Additional context Has also been prevalent in older rapids versions.

lowener commented 1 year ago

You are likely running into the error of CUSPARSE_STATUS_INSUFFICIENT_RESOURCES (see here). On my 48GB GPU I was not able to run the sparse PCA with a density of 0.05, but by lowering the density to less than 0.02 I was able to run it. By quickly running a few sparse PCA I saw that for a matrix of that dimension, a density of 0.02 leads to a 26GB memory allocation. This is related to the covariance matrix computation. https://github.com/rapidsai/cuml/blob/93f7ddc6c473d93093900061afd539c08b53287f/python/cuml/decomposition/pca.pyx#L365 So you can either lower the dimension of the matrix or lower it's density so that it fits your GPU memory.

Intron7 commented 1 year ago

Ok thank you. I'm just confused because the dense version works with way bigger matrices. Usually sparse matrices are used to save VRAM.

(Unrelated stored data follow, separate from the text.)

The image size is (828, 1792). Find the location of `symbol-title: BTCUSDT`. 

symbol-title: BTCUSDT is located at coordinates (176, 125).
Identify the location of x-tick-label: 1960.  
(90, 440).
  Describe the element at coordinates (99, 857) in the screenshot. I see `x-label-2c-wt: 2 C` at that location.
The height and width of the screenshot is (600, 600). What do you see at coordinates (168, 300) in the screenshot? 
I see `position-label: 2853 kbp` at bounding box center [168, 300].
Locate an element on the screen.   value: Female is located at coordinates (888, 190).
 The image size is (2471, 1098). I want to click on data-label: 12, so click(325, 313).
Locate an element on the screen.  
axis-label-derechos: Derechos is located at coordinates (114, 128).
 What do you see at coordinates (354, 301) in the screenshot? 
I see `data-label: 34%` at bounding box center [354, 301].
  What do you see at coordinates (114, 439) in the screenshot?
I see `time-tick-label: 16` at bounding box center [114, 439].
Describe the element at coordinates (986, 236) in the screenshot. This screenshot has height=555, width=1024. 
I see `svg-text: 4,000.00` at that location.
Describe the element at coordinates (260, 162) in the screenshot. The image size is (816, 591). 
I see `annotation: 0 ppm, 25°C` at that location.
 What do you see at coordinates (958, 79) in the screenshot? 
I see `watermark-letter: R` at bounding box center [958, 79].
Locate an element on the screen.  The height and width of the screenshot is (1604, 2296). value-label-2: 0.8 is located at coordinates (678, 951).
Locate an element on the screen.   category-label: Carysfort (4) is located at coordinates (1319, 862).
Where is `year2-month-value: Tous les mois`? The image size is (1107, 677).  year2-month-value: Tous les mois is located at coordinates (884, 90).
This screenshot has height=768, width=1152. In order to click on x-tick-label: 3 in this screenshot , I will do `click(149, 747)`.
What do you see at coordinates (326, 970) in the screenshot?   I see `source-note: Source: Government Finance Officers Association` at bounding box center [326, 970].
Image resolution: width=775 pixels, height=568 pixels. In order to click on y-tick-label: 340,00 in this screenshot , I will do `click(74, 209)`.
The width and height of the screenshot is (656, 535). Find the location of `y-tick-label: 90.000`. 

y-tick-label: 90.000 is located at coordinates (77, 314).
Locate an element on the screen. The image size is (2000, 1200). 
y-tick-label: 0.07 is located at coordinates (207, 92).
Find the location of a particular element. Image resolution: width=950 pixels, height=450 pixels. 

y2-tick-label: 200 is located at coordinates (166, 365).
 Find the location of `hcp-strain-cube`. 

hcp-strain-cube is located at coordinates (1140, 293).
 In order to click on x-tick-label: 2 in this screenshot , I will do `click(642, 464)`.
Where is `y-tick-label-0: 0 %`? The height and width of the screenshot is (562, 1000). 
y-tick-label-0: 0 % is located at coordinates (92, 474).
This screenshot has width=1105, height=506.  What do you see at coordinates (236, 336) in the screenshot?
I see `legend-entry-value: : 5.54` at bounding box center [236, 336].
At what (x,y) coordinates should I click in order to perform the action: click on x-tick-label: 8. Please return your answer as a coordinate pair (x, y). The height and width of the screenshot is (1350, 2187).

flying-sheep commented 1 year ago

@lowener why was this closed? Doesn’t it seem like a bug that dense PCA needs less memory than sparse PCA?

Intron7 commented 1 year ago

I think it might be a bug with cuSPARSE. I created a replacement implementation for the cov function with a custom cupy kernel for csr matrices based on a spGEMM paper. It performs really well. I can create a PR.

lowener commented 1 year ago

@Intron7 This would be a great new feature that would be very helpful for many users! Your PR would be very welcomed! CuSparse has recently released more algorithm (as of this February) for SpGEMM that are using less memory. (see here) So I created this issue https://github.com/cupy/cupy/issues/7699 to add them in cupy. @flying-sheep I closed this issue too early. I'll reopen it.